**Exercise aim**
Check each line below for the word "thumbnail" and give the number of lines that have it, nothing more.

**Entries supplied**
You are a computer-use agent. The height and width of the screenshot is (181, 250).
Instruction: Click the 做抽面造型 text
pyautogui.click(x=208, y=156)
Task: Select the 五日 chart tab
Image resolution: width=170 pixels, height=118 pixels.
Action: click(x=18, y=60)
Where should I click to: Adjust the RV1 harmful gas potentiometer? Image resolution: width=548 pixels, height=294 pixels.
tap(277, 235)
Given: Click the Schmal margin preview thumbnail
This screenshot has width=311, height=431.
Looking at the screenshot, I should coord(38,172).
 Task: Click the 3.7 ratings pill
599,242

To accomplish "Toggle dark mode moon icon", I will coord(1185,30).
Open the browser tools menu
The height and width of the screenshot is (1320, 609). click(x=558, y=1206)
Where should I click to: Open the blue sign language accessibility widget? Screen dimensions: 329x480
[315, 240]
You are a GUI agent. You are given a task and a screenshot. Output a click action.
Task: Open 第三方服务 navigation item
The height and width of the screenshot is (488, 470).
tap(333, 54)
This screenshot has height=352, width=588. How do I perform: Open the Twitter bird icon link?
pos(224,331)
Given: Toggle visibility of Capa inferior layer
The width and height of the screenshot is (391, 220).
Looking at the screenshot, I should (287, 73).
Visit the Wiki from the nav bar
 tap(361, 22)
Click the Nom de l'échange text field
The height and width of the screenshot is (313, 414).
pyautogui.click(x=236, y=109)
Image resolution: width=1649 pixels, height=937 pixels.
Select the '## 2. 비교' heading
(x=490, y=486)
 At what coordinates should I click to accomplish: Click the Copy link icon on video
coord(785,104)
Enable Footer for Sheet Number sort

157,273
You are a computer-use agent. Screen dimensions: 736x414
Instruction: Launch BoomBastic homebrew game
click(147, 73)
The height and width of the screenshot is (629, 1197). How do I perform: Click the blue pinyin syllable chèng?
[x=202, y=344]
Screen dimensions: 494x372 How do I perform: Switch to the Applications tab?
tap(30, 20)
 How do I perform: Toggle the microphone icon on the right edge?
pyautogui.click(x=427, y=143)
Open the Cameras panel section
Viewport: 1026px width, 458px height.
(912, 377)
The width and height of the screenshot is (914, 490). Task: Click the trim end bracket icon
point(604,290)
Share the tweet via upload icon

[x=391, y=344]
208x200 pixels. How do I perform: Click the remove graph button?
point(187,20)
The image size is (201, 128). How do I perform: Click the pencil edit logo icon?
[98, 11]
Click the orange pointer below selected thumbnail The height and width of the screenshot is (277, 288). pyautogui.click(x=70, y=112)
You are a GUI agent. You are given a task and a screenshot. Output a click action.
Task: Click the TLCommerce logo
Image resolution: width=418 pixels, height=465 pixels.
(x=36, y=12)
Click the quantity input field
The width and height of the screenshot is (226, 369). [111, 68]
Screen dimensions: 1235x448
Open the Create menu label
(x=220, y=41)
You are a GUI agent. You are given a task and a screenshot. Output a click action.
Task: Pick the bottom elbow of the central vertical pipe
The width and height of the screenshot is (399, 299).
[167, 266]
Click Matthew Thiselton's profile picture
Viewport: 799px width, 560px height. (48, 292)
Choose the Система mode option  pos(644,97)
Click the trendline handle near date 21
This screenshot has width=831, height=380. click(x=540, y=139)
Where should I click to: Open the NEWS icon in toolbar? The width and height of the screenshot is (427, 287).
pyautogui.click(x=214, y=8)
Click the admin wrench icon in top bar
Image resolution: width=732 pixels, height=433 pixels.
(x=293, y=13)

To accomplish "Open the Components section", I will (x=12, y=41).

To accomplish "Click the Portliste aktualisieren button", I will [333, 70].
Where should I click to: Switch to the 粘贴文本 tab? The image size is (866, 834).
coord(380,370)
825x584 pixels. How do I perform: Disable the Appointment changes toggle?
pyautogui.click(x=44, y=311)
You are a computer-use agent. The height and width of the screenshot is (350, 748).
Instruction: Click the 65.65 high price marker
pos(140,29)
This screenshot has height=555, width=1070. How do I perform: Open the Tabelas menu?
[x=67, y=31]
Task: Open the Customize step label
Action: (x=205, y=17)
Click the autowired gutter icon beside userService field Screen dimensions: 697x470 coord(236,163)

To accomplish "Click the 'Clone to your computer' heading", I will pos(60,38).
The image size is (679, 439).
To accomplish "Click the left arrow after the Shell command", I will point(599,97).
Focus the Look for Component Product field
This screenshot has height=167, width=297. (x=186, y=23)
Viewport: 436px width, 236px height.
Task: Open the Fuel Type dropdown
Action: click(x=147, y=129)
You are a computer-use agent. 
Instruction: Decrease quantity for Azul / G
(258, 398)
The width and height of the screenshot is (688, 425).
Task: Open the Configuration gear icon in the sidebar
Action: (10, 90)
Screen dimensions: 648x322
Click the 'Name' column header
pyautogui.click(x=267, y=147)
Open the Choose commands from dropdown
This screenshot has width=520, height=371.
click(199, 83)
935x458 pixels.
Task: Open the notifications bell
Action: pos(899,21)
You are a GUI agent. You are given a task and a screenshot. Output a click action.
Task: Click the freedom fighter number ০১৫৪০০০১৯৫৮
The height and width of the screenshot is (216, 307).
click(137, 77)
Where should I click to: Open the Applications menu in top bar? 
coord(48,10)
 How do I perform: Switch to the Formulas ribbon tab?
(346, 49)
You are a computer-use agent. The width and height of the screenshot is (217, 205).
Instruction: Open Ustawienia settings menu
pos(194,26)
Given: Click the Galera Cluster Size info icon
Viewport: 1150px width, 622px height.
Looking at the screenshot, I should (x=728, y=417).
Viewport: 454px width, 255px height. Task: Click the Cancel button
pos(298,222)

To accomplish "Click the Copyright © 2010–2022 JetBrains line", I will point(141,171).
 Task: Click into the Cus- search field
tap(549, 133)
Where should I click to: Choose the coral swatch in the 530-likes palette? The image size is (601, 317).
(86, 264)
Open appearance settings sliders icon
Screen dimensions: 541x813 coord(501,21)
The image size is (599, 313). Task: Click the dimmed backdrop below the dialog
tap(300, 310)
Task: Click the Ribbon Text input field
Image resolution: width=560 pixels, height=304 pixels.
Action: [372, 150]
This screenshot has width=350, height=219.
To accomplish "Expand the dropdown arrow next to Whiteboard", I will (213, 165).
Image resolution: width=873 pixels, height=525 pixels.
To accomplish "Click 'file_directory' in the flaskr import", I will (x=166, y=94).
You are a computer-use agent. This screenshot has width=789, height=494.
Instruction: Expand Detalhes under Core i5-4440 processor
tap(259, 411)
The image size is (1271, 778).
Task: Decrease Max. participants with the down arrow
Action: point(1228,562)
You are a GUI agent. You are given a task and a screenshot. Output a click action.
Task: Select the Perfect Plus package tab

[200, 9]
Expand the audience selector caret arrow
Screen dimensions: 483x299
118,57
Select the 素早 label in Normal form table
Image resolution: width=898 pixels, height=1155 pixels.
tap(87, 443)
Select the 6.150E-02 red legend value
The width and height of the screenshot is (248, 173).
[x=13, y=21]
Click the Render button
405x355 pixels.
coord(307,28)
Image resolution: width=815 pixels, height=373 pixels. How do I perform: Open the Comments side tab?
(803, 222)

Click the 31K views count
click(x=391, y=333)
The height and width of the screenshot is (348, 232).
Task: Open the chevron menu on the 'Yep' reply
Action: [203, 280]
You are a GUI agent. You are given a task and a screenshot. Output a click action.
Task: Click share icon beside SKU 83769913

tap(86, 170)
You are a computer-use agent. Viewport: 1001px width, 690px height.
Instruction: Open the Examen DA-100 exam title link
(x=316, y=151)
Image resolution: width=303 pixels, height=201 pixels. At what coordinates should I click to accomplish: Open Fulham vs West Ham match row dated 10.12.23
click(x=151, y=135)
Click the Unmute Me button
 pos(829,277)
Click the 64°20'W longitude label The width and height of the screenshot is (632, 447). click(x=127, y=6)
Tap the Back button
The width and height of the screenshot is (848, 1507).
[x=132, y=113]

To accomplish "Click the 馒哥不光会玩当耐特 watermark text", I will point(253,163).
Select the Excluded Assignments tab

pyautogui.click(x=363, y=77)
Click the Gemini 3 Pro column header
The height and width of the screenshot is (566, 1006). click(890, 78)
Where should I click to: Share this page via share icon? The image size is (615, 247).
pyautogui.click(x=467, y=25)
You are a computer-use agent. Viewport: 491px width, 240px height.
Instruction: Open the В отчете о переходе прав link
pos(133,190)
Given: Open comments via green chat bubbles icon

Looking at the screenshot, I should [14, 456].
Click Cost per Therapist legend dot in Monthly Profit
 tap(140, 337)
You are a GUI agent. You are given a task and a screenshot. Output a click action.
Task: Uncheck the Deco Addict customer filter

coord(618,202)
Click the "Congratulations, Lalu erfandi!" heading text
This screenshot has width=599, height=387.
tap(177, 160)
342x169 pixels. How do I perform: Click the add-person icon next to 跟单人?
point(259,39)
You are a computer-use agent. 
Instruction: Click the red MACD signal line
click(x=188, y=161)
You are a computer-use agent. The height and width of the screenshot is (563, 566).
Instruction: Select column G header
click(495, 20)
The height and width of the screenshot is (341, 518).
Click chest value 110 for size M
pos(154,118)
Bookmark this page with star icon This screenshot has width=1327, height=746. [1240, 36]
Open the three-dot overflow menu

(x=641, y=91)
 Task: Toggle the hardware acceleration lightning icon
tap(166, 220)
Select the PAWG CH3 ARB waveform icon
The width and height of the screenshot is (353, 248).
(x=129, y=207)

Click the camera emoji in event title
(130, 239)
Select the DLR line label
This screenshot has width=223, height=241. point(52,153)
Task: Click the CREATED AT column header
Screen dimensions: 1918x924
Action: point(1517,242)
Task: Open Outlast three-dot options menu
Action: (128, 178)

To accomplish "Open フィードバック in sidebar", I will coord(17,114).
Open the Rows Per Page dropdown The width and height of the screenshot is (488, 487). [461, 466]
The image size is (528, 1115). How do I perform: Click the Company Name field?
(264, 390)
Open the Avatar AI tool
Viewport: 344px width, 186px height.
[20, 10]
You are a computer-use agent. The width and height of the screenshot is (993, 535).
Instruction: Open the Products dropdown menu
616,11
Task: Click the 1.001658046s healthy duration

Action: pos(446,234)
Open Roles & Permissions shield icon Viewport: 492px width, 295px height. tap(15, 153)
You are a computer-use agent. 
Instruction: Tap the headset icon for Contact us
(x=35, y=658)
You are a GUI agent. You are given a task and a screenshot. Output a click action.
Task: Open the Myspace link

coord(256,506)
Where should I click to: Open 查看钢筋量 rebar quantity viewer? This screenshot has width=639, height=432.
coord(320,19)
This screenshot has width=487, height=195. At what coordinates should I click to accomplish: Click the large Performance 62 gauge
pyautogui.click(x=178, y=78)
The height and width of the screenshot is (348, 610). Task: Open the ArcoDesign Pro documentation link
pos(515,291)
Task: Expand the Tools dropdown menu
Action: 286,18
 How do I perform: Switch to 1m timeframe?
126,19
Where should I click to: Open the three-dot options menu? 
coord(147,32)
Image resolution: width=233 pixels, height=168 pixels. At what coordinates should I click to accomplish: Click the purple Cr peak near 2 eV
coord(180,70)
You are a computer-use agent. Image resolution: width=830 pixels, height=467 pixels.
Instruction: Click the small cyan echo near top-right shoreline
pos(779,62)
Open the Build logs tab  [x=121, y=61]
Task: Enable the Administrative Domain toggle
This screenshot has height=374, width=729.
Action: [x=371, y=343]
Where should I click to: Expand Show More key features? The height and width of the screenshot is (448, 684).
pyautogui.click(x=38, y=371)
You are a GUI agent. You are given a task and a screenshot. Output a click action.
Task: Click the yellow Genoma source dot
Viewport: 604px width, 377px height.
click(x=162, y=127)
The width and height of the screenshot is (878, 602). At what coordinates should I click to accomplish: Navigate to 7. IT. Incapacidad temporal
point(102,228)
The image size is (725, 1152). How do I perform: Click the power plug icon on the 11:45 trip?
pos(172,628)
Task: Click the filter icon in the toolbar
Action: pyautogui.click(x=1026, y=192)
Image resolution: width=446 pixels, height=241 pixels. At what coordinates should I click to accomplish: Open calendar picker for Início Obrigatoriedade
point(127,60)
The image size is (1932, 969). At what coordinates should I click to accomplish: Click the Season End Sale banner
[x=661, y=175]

**Exercise response**
2